Scrape the Python ITJobsWatch page. Showcase:
1. Data Ingestion
2. Data Wrangling
3. Data Analysis
4. Data Visualisation

In [331]:
from bs4 import BeautifulSoup
import requests
import pandas as pd

x = requests.get('https://www.itjobswatch.co.uk/jobs/uk/python.do')
soup = BeautifulSoup(x.text)

Parse a single table into pandas

In [332]:
def get_info_from_row(row):
    return [tag.get_text() for tag in row.find_all('tr') if len(tag.get_text()) < 50]

In [333]:
def get_info_from_section(section):
    return [get_info_from_row(row) for row in section.find_all('td') if len(get_info_from_row(row)) != 0][:14]

In [334]:
def get_skill_stats_df(skill, soup):
    section = soup.find(attrs={'id':'related_skills'})
    if section == None:
        section = soup.find(attrs={'id':'skill-set'})
    related_skill_texts = [text.split("%") for table in get_info_from_section(section) for text in table]

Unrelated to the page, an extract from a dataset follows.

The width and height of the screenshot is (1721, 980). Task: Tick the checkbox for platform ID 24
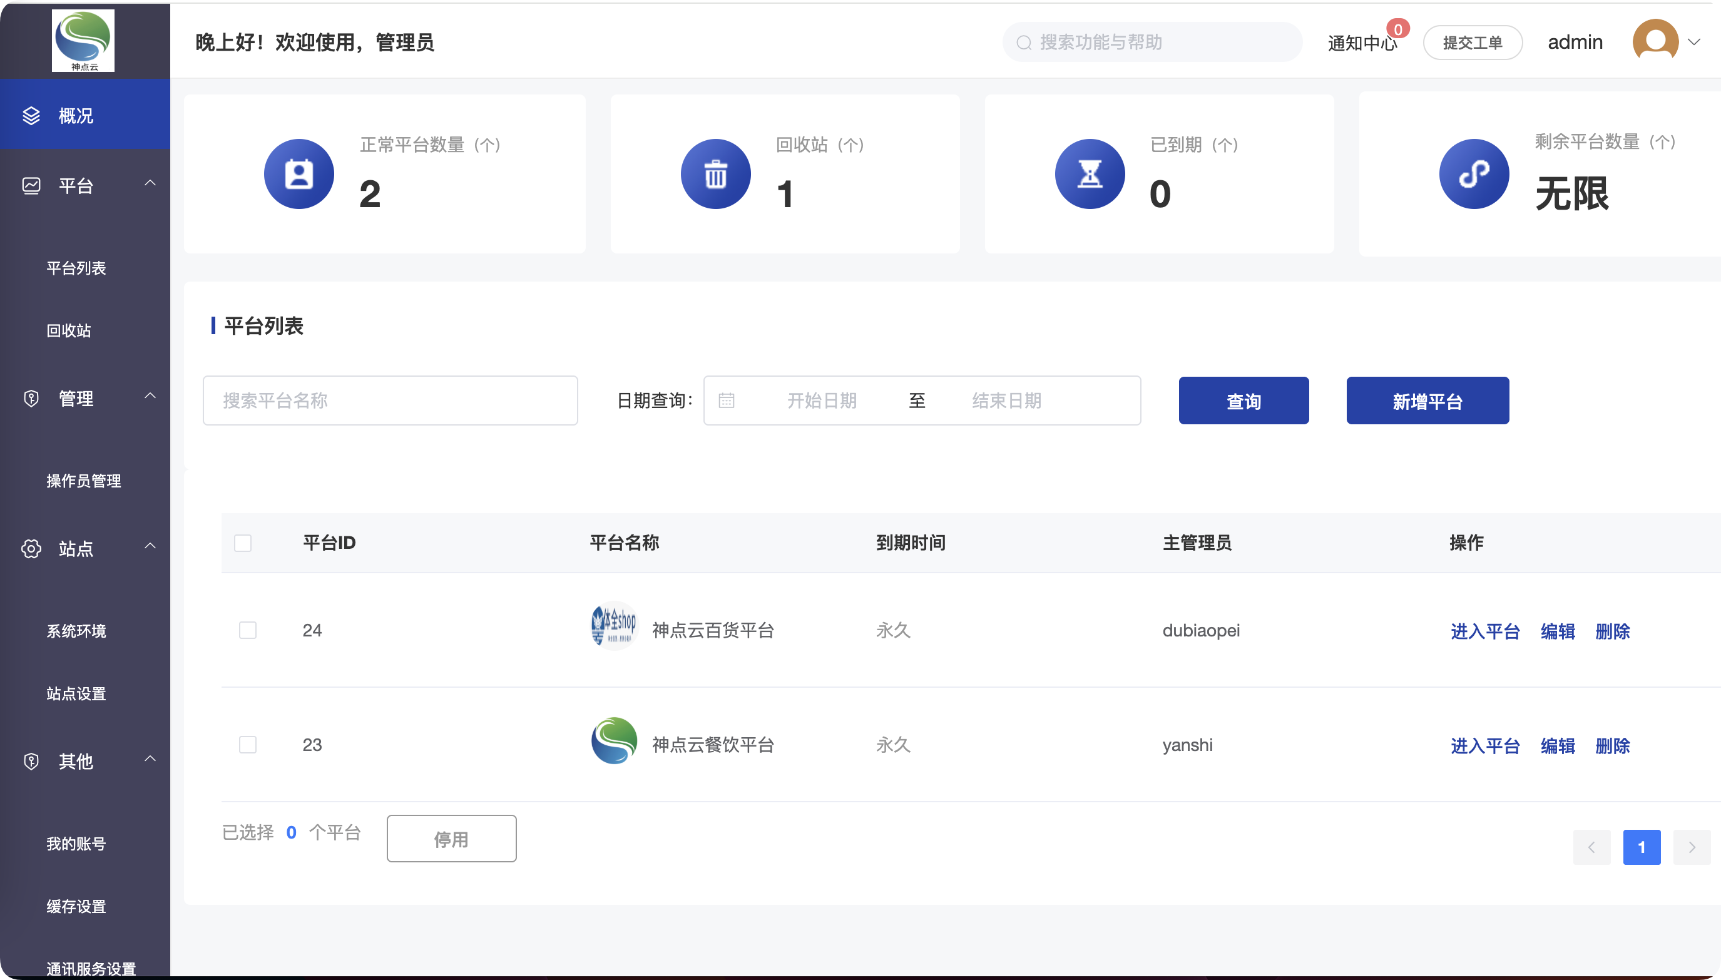(x=248, y=630)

    dict = {'Primary Skill' : skill,
        'Secondary Skill' : [skill_text[1][1:].strip() for skill_text in related_skill_texts],
        'Percentage' : [skill_text[0].split("(")[1] for skill_text in related_skill_texts]}

    return pd.DataFrame(dict)

Scrape results page to get Skill pages in descending order
- Build df of Skill features
- Build association table

In [344]:
def get_skill_pages(page_num):
    search_page = 'https://www.itjobswatch.co.uk/default.aspx?ql=&ll=&id=0&p=6&e=200&page=' + str(page_num) + '&sortby=0&orderby=0'
    search_soup = BeautifulSoup(requests.get(search_page).text)
    return [(tag.a.get_text(), tag.a['href']) for tag in search_soup.find_all(attrs={'class':'c2'})]

Initialisation

In [348]:
skill_pages = [get_skill_pages(page_num) for page_num in range(1, 4)]
skills = [skill for page in skill_pages for skill, _ in page]
data = []
for skill_1 in skills:
    for skill_2 in skills:
        data.append([skill_1, skill_2, 0])
df_association = pd.DataFrame(columns=["Primary Skill", "Secondary Skill", "Percentage"], data=data)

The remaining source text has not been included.